Security researchers have developed an implementation of the Sysinternals PsExec utility that allows roaming laterally in a network using a single, less guarded port, Windows TCP port 135.
PsExec is designed to help administrators run processes remotely on network machines without the need to install a client.
Threat actors have also embraced the tool and frequently use it in the post-exploitation stages of an attack to spread across the network, run commands across multiple systems, or deploy malware.
Impacket is a collection of Python classes for working with network protocols
PsExec and the TCP ports it needs
Although the original PsExec is available in the Suite of Sysinternals utilitiesthere is also an implementation in the Impacket collection of Python classes for working with network protocols, which supports SMB and other protocols like IP, UDP, TCP which allow connections for HTTP, Lightweight Directory Access Protocol (LDAP) and Microsoft SQL Server (MSSQL).
The original version and the Impacket variant work the same way. They use an SMB connection and are based on port 445, which must be open to communicate over the SMB network file sharing protocol.
They also manage Windows services (create, run, start, stop) through remote procedure calls (RPC), a protocol that allows high-level communication with the operating system.
For extended functionality, however, port 135 is required.
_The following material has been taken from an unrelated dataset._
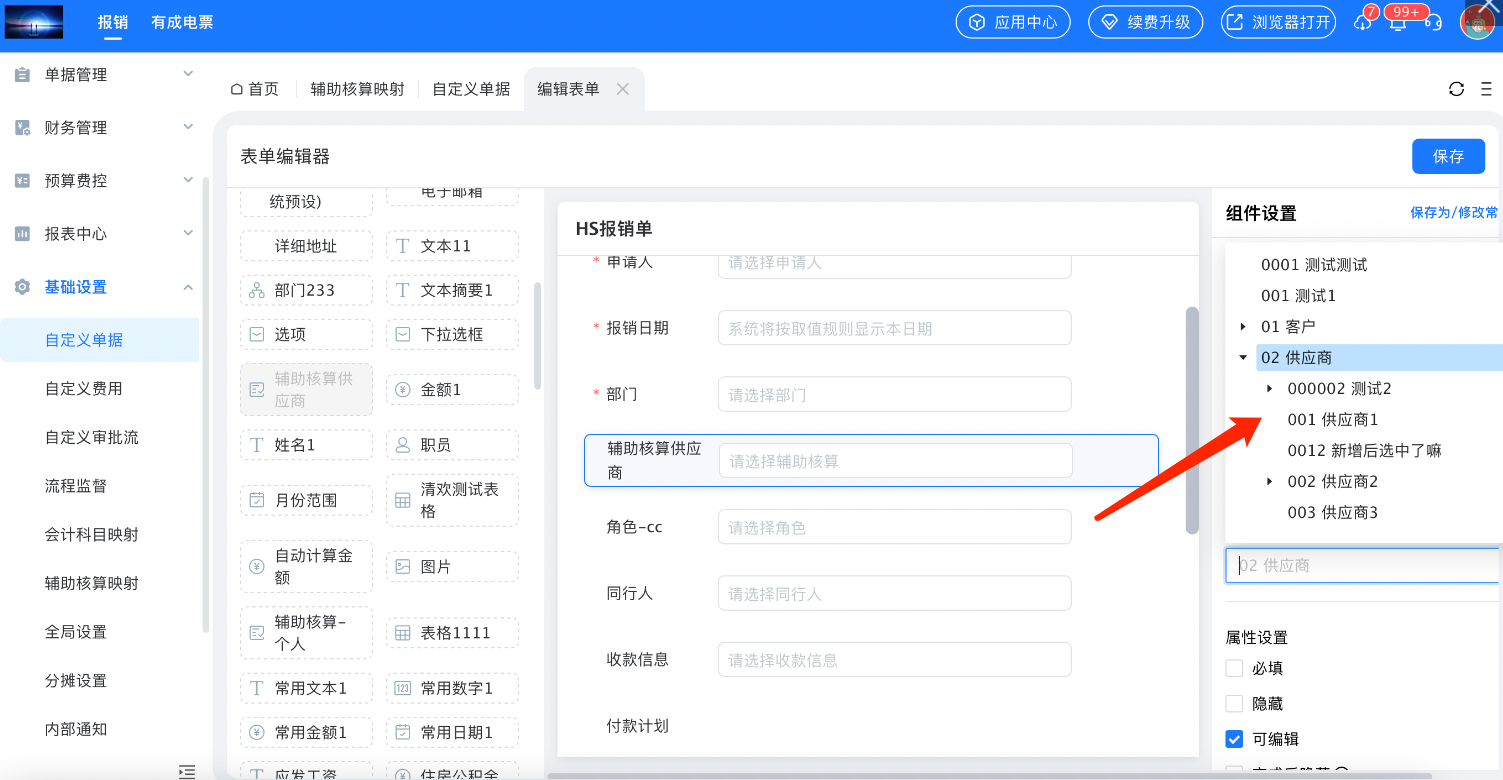The height and width of the screenshot is (780, 1503).
Task: Click the user avatar in the header
Action: pos(1477,21)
However, blocking this port does not prevent a malicious actor from carrying out an attack, which is why port 445 is essential for PsExec to work.
For this reason, defenders mainly focus on blocking port 445, which is essential for PsExec to execute commands or files. This works in most cases but is not sufficient.
New implementation of PsExec
Based on the Impacket library, researchers from Pentea company that provides an automated security validation solution, has created an implementation of the PsExec tool that runs only on port 135.
This achievement brings changes to the defense game since only blocking port 445 to restrict malicious PsExec activity is no longer a reliable option for most attacks.
“We found that the SMB protocol is used to download the binary and to transmit input and output,” says Yuval Lazar, senior security researcher at Pentera.
Lazar adds in a report shared with BleepingComputer that the commands are executed via distributed computing environment/remote procedure calls (DCE/RPC) and that the processes “run regardless of output.”
Pentera’s PsExec variant uses an RPC connection that allowed researchers to create a service that executes an arbitrary command without communicating through SMB port 445 for transport or output.
Full monitoring is required
Unlike the original PsExec from the Sysinternals suite, Pentera’s variant is more likely to go undetected in a network, Lazar told BleepingComputer, because many organizations monitor port 445 and SMB.
Another point made by Lazar is that other PsExec implementations must use SMB because they are file-based. The Pentera variant is fileless, the researcher said, which would make it harder to detect.
Lazar’s research on PsExec highlights that if security vulnerabilities like PetitPotam [1, 2] and DFSCoerce have drawn attention to the risk posed by RPC, the mitigations do not focus on DCE/RPC monitoring but on preventing NTLM relays.
According to Pentera’s observations, blocking or monitoring RPC traffic is not a common practice in enterprise environments. The reason in many cases is that defenders are unaware that RPC can introduce a security risk to the network if left unchecked.
Will Dormanvulnerability analyst at CERT/CC, agrees that blocking TCP port 445 alone is insufficient to block malicious activity relying on the tool.
“If people think blocking 445 is enough to prevent PsExec (and other RPC-related things), then they’re wrong,” the researcher told BleepingComputer.
PsExec is based on SMB and RPC connections, which require ports 445, 139, and 135. However, Lazar added that there is an RPC implementation in addition to HTTP, which means PsExec could also work on port 80.
PsExec popular with ransomware actors
Hackers have been using PsExec in their attacks for a long time. Ransomware gangs, in particular, have adopted it to deploy file-encrypting malware.
In an attack that only lasted an hour, NetWalker ransomware used PsExec to run their payload on all systems in a domain.
In a more recent example, the Quantum ransomware gang relied on PsExec and WMI to encrypt systems in an attack that only lasted two hours after gaining access via IcedID malware.
A Microsoft report in June details a BlackCat ransomware attackwhich also used PsExec to distribute its ransomware payload.
Another example is taken from the recent disclosure Cisco Violationwhere the Yanluowang ransomware gang used PsExec to add registry values remotely, allowing the threat actor to take advantage of accessibility features available on the Windows login screen.
Update [September 13, 10:10 EST]: Article updated with commentary from Will Dormann, Vulnerability Analyst at the US CERT Coordination Center.